Another research project that Slavin is excited about is one that has just been published in the New England Journal of Medicine, involving a new technique for isolating tumor cells in human blood. Scientists have known for some time that there are circulating tumor cells, but they are so rare in the blood that it has been impossible to purify them and count and analyze them. Then one of the hospital’s cancer researchers, working with an expert who trained in engineering at MIT, developed a chip that can isolate these cancer cells to a level of purity and specificity that is much greater than had previously been achieved.

“This technology may ultimately become a screening tool for cancer,” Slavin enthuses. “It will enable doctors to monitor their treatment and fine-tune it over time, because it appears that when the cancer responds to treatment, the number of cells in the blood go down much quicker than with other clinical indications. When the tumor comes back, these cells start to appear in the blood much faster than with the usual mechanisms we use to follow cancer patients. You can then isolate the cells and see, genetically, what happened to them and what they may be most susceptible to.”

Stem cell research is another of the hospital’s focus areas. MGH scientists have shown that there are medications that have been used for other purposes that can have a significant impact on the environment in which stem cells operate.
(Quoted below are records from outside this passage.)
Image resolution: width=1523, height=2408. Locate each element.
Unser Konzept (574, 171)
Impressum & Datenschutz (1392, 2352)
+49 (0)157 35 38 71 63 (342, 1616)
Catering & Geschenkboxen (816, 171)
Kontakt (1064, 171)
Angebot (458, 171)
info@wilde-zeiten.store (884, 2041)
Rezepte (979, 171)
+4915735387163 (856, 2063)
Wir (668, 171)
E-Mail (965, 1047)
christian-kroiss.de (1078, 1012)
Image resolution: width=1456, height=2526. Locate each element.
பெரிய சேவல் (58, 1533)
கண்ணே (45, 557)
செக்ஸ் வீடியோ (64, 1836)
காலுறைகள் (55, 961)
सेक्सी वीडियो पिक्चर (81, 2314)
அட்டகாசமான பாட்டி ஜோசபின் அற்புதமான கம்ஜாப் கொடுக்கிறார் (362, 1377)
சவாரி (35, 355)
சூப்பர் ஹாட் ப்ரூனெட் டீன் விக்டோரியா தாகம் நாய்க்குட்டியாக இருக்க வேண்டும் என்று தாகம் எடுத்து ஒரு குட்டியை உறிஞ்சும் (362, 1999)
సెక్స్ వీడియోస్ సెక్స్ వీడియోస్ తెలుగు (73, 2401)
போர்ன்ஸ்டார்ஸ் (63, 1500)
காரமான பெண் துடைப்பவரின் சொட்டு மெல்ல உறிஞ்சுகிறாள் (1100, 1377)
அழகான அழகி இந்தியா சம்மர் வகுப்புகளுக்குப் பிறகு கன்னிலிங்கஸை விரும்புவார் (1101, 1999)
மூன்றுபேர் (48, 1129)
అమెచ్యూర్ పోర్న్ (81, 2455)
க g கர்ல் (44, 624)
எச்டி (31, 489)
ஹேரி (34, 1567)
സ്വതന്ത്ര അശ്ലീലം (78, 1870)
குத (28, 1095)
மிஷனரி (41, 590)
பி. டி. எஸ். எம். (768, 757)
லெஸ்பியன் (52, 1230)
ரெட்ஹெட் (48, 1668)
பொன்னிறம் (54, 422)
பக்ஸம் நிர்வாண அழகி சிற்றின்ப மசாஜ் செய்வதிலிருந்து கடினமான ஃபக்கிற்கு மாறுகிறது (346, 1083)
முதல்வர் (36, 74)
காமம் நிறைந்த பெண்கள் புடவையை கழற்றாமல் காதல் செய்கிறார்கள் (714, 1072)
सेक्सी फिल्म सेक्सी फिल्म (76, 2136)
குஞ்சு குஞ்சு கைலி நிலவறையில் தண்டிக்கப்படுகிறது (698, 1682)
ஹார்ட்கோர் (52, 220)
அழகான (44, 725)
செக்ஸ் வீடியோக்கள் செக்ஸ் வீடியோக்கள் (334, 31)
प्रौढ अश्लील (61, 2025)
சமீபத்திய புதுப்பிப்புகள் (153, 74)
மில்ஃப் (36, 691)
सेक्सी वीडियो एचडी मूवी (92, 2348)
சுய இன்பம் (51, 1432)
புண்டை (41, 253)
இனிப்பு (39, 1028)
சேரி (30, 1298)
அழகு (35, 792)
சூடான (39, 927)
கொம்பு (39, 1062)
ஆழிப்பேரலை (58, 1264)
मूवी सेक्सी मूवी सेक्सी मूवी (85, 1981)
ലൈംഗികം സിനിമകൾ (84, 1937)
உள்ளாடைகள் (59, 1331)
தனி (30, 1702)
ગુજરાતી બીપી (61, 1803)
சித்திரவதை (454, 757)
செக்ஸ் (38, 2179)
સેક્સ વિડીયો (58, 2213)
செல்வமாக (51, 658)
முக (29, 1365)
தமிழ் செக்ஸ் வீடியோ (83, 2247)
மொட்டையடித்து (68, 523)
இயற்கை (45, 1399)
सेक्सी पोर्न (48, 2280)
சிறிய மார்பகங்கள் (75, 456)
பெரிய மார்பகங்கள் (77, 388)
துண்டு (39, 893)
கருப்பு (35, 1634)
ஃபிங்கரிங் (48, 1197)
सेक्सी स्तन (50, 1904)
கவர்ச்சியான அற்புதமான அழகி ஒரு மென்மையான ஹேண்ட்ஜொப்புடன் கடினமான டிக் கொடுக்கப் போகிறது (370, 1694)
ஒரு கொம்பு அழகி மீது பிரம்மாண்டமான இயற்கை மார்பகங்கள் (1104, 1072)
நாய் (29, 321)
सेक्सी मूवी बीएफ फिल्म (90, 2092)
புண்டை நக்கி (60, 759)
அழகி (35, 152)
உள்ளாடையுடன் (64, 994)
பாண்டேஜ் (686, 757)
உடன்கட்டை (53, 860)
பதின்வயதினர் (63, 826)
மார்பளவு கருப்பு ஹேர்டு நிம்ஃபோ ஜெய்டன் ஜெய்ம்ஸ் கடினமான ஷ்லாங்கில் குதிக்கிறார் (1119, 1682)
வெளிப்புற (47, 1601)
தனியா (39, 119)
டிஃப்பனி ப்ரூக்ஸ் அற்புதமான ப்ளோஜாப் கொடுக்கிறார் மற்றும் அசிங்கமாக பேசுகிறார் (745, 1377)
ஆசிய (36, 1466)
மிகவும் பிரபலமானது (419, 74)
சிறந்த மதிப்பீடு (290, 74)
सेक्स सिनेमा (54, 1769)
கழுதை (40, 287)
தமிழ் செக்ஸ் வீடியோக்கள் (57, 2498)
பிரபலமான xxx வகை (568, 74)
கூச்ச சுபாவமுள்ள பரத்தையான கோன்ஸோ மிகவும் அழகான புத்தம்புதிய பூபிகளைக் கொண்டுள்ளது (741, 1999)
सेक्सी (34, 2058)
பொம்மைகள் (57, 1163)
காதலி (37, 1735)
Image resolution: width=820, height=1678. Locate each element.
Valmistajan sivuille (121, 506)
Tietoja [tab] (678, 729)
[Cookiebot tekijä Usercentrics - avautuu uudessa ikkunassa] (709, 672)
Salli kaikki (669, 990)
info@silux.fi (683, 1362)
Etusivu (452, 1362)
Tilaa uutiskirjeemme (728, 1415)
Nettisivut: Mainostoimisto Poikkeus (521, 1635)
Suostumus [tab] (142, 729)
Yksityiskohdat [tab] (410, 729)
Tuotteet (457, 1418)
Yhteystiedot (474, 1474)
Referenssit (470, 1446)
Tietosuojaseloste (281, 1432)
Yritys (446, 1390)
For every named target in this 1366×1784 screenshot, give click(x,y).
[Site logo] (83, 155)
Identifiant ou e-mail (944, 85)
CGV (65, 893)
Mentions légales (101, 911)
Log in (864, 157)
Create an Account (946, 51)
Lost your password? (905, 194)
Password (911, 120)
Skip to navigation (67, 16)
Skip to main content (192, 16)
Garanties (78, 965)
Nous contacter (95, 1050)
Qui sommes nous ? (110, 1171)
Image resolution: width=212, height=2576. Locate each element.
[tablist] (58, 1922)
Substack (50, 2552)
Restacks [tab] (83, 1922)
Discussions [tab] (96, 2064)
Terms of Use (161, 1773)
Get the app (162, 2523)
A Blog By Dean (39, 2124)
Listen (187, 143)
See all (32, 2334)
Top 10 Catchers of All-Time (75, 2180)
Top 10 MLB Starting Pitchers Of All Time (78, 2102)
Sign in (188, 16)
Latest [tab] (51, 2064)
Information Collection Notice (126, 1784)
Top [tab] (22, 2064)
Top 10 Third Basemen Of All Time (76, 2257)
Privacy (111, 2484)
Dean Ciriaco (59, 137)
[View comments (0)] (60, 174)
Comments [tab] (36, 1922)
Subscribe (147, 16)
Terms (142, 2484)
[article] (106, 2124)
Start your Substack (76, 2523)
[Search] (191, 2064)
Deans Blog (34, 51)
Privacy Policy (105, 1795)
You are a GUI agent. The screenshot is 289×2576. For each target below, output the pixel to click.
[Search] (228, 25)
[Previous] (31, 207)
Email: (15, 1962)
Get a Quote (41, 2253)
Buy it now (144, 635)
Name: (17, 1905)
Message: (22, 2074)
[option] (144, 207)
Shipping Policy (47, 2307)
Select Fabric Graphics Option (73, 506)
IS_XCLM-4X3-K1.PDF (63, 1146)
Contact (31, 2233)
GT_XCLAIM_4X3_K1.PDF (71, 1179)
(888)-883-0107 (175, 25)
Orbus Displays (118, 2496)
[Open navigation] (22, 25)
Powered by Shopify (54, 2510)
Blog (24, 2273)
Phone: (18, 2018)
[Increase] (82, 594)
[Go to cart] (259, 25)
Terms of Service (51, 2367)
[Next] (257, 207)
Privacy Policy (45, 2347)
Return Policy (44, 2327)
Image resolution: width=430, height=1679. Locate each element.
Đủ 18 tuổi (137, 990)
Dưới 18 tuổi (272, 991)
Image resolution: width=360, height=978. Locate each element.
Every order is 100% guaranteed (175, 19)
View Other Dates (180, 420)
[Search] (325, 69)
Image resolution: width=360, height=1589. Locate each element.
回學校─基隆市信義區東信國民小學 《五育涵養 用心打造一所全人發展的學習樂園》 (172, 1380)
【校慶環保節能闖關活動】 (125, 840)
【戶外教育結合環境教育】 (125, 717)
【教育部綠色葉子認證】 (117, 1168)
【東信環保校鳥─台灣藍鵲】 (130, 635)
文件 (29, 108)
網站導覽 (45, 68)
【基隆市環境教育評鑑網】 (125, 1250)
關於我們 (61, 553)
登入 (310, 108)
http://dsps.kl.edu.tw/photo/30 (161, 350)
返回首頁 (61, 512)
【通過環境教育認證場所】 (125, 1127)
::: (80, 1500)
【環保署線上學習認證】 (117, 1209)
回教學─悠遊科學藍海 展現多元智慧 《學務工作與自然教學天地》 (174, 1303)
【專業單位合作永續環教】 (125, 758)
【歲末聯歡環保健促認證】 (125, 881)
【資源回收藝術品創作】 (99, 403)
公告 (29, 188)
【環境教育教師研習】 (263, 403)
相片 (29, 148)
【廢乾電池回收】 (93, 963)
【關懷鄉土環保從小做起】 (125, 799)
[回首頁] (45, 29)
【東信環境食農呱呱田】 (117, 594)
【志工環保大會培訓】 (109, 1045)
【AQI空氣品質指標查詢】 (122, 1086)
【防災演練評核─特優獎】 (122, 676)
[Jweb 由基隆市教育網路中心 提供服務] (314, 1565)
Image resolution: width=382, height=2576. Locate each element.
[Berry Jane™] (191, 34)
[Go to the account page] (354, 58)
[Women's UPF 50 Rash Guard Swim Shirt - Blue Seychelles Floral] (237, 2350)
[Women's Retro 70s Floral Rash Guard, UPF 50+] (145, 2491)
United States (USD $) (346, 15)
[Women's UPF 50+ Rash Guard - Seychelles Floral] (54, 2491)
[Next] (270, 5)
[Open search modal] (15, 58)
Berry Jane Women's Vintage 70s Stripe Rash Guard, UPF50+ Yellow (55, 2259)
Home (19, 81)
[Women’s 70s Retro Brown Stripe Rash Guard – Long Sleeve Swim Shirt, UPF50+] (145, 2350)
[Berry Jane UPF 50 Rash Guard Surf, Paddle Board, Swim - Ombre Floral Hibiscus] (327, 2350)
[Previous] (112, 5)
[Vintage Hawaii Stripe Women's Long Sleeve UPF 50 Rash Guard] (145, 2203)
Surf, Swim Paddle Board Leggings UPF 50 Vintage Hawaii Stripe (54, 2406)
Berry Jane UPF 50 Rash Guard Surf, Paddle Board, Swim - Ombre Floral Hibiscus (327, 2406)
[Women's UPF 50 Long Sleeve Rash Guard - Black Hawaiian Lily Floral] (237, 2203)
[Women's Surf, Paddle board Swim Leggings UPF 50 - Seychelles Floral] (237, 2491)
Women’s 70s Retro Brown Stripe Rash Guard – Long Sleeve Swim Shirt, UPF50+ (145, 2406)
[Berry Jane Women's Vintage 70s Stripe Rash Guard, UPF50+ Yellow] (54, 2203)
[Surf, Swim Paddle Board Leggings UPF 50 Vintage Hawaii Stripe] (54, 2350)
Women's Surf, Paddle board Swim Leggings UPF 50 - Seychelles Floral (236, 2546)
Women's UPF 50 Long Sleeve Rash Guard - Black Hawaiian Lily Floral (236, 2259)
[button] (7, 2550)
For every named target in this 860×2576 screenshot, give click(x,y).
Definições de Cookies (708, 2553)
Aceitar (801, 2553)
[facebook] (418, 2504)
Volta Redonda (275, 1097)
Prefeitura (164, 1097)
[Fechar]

Slavin says that one of the most significant results of stem cell research may turn out to be the discovery of how to use medications that are available today for purposes that we would not have previously considered.

“For example, stem cells live mostly in bone marrow and are very susceptible to the amount of bone that surrounds them. It turns out that if you treat patients with Vitamin D, people’s stem cells are healthier and after bone marrow transplantation, they bounce back more quickly. This was a totally unexpected finding.”

 Building for the Third Century

In 2011, as part of the celebrations around its 200th birthday, MGH will open a new facility: the Building for the Third Century of MGH. The new building will add 150 private inpatient rooms to the hospital, along with 25 operating rooms, and will significantly expand the hospital’s emergency department.

These facilities will help to address the challenges the hospital faces on a day-to-day basis caused by an insufficient number of inpatient beds and operating rooms, and the lack of a large enough emergency room to handle the amount of patients it now sees.

 

Revolutionary medicine

Slavin is positive about the direction in which healthcare is moving. “We’re in the early stages of a revolution in medicine, which has been generated by the gradual unlocking of our understanding of the human genome and our ability to analyze genetics in a much more powerful way than ever before. Medicine 10 years from now is going to be more different from medicine now than the medicine now is from medicine 10 years ago. We’re at the early stages of a transformation in the way medicine is practiced that will be driven by genetics and stem cells and minimally invasive diagnostics.

“In addition to that, there’s no question that by using information technology, we can empower people to learn more and do more about their healthcare at home than ever before. There are all of these astounding things going on in every different direction that have huge implications for the medicine we’ll be practicing in the future.”

Dr. Peter L. Slavin is President of Massachusetts General Hospital. A native of Malden, Mass., Slavin has spent most of his career at MGH. Since 1999, he has led the hospital’s 1700-member physician organization, which provides a wide range of administrative and contracting services for doctors associated with MGH. He also previously served as SVP and Chief Medical Officer at MGH, and as President of the Barnes-Jewish Hopsital in St. Louis, Mo.